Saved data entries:
● ● ●

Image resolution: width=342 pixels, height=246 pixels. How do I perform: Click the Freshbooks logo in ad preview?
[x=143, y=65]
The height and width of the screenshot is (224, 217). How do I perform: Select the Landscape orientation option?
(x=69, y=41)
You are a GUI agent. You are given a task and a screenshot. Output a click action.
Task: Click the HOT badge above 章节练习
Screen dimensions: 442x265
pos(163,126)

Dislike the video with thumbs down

● ● ●

(EXERCISE PROMPT) The records are to be repeated in full, exactly as they stand.

(THE ANSWER)
Image resolution: width=342 pixels, height=246 pixels. How do I perform: Click the Freshbooks logo in ad preview?
[x=143, y=65]
The height and width of the screenshot is (224, 217). How do I perform: Select the Landscape orientation option?
(x=69, y=41)
You are a GUI agent. You are given a task and a screenshot. Output a click action.
Task: Click the HOT badge above 章节练习
Screen dimensions: 442x265
pos(163,126)

Dislike the video with thumbs down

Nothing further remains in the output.